Autoencoders for RNA-seq data#
In this notebook we work with high-dimensional data, meaning we have many more features than samples. High dimensionality can be challenging because distances and similarities become less informative and models can overfit more easily (often summarized as the curse of dimensionality).
A common clinical data type with very high feature counts is sequencing data. In RNA-seq, each sample is represented by expression values for thousands of genes, so the input space is naturally large. Here we use an autoencoder to learn a compact latent representation of RNA-seq profiles that can be used for visualization and downstream analyses.

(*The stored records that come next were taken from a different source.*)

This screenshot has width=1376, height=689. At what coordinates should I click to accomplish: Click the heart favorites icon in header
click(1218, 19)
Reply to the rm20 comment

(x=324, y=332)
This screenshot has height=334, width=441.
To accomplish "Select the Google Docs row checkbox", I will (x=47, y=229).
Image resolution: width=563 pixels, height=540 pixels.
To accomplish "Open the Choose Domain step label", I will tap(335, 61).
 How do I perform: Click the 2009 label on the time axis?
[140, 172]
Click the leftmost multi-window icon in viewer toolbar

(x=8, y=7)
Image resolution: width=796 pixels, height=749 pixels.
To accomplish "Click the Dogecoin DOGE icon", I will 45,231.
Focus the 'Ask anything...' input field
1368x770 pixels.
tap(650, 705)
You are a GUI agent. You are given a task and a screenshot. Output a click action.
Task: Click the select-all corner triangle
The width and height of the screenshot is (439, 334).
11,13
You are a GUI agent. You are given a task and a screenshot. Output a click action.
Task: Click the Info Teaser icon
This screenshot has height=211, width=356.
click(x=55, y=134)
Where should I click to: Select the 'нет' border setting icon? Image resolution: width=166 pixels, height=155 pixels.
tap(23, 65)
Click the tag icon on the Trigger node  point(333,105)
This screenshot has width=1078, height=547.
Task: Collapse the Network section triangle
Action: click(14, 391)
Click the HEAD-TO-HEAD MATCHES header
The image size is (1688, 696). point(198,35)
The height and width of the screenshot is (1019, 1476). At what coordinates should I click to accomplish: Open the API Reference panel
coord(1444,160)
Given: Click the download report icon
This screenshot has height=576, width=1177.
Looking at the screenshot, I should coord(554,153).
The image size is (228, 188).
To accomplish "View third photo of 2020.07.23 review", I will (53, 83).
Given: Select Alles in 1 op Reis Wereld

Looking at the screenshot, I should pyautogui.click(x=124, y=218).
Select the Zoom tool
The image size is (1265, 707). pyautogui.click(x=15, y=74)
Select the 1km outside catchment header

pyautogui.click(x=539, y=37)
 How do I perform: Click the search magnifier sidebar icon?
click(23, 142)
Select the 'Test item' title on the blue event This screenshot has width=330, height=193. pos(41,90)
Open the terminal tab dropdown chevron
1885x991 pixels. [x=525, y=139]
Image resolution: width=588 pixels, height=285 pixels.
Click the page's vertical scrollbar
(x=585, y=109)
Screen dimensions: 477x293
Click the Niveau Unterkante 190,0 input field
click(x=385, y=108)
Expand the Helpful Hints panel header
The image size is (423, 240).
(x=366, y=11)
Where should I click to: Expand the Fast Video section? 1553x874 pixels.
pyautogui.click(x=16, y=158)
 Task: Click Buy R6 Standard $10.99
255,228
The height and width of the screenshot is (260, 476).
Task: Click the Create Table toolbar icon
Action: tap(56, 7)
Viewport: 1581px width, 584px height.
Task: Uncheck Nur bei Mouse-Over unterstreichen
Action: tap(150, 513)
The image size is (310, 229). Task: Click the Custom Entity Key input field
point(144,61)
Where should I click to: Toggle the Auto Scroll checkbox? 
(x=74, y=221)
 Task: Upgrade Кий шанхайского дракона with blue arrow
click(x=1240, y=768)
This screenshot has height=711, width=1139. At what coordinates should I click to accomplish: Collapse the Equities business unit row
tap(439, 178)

The dataset we use for this is called CPTAC. CPTAC (the Clinical Proteomic Tumor Analysis Consortium) is an NCI-led effort that provides large, public multi-omics datasets from patient tumors, with matched clinical annotations.
Goal:
Load bulk RNA-seq data from CPTAC via the
cptacPython packageTrain an autoencoder to compress high-dimensional gene expression into a low-dimensional latent space
Visualize reconstruction loss and latent representations (PCA)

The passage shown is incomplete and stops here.